Mais dois anos em um novo endereço. Higienópolis entrou no mapa. Não importava o quão grande fosse a casa, ela estava fora do que eu reconhecia como meu lugar. Por sorte, continuei no mesmo colégio. Aprendi a andar de ônibus. Porto Alegre se expandia, mas grande parte de mim permanecia no Centro.
No Edifício Serrano (nº721) vivi minha adolescência, com todas as primeiras vezes possíveis para a fase. Primeiras turmas de amigos, primeiras festas de 15 anos, primeiras saídas à noite, primeiras preocupações com a aparência e insatisfações com o corpo, primeiros planos para o futuro, primeiro combo namorado/beijo/amor/traição/dor/sofrimento/decepção.
Depois dos 17 anos nunca mais morei no Centro, mas voltei por mais de 40 anos, primeiro para terminar o colégio e, depois de algum tempo, para trabalhar por 30 anos na Assembleia Legislativa.
Estou impregnada do Centro. Mesmo tão diferente, hoje, ainda me aciona sentimentos diversos. Memórias boas, saudades imensas, tristeza por não mais encontrar os cinemas de rua que se misturam com a minha história.
A cidade se ampliou em mim. Bairros nobres, boêmios, familiares, periféricos compõem o mosaico da minha experiência de vida neste lugar que me tem.
Tanto olho com amor como olho com tristeza a Porto Alegre em que hoje vivo.
Dói ver as ruas tomadas por moradores que fazem dali suas “casas”, ignorados pelo poder público que só tem olhos para a construção de grandes empreendimentos, de gosto duvidoso, que empurra para cada vez mais longe aqueles que ousam não ser abonados. Uma cidade que trata como lixo trabalhadores pobres, na sua maioria pretos. Desesperador ver o verde perdendo espaço para o asfalto, as ruas perdendo os jardins para os muros e grades, as praças vazias por temor aos assaltos, as calçadas sem marcas de amarelinhas, sem crianças brincando. Desvio de dejetos humanos e de animais, temendo torcer o pé em calçadas descuidadas e em buracos centenários.
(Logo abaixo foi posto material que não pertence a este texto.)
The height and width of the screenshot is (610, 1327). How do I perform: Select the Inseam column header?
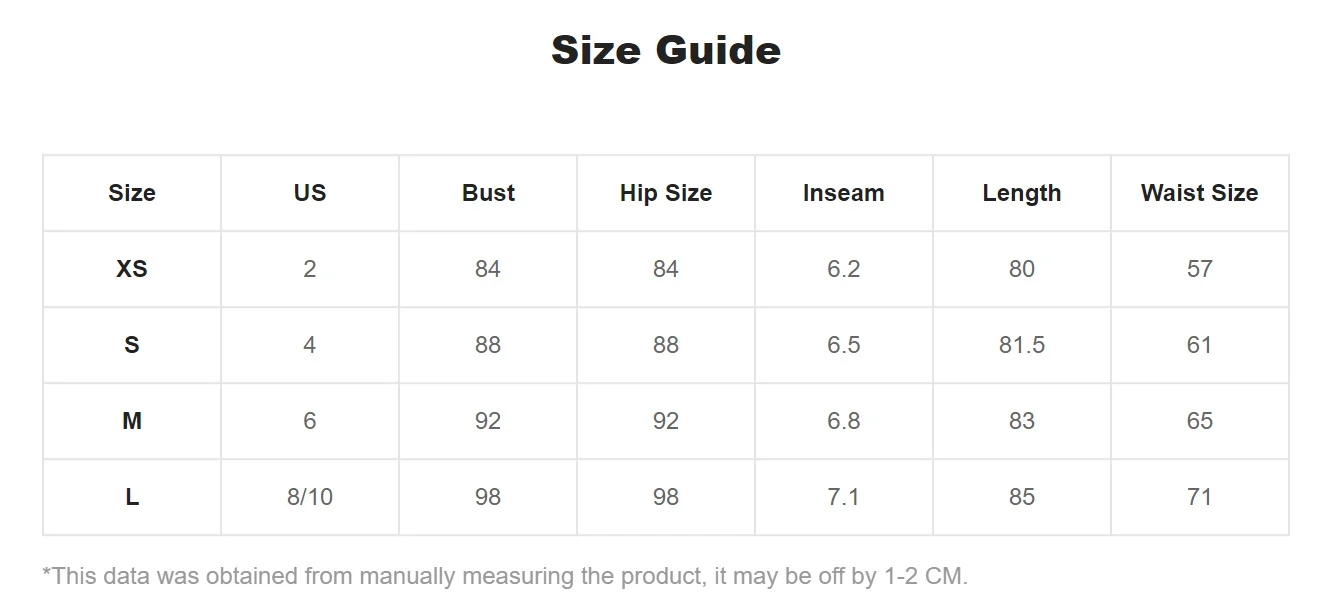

Me renovo ao caminhar pelo Brique, ao circular pelas ruas do Bom Fim, onde a vida acontece na rua, ao presenciar o pôr-do-sol, ao sentir o ar gelado do outono/inverno no rosto, ao acompanhar a posição do sol na minha sala ao longo das estações do ano. Ao pisar em tapetes coloridos tecidos com as flores dos ipes e manacás. Sei os espaços que me fazem bem e aqueles que me causam medo, repulsa ou revolta. Sou capaz de reconhecer no mapa da cidade que trago em mim os lugares aos quais pertenço e me sinto livre para ser quem sou.
Em uma convivência tão longa, impossível não haver desventuras e ressentimentos. Envelhecemos juntas. Nos dias mais sombrios, olho a passagem do tempo da cidade como olho a minha. Sobressaem-se as rugas e as construções descascadas, sem conservação, as dores no corpo e agonia de uma cidade suja, a proximidade da morte e o corte desenfreado das árvores. Nos dias generosos, encontro beleza no meu rosto maduro e nas transformações que aproximaram o Guaíba das minhas caminhadas.
Porto Alegre é o cenário da minha vida e coadjuvante da minha história. Nada me afasta daqui. Na cidade encontro lembranças, desafios e possibilidades. Diferente de mim, Porto Alegre também se reconstrói jovem. O risco é pensar na estética como único valor, desqualificando, apagando e matando o passado. Há se encontrar um novo jeito de se estar aqui.
Não me vejo em outro lugar. Quero sempre ir aonde for com a certeza de que é para cá que eu volto.
Porto Alegre me tem. é aqui que eu vivo em paz.* Quase sempre.
Título e referências inspiradas pela canção “Porto Alegre é demais”, José Fogaça.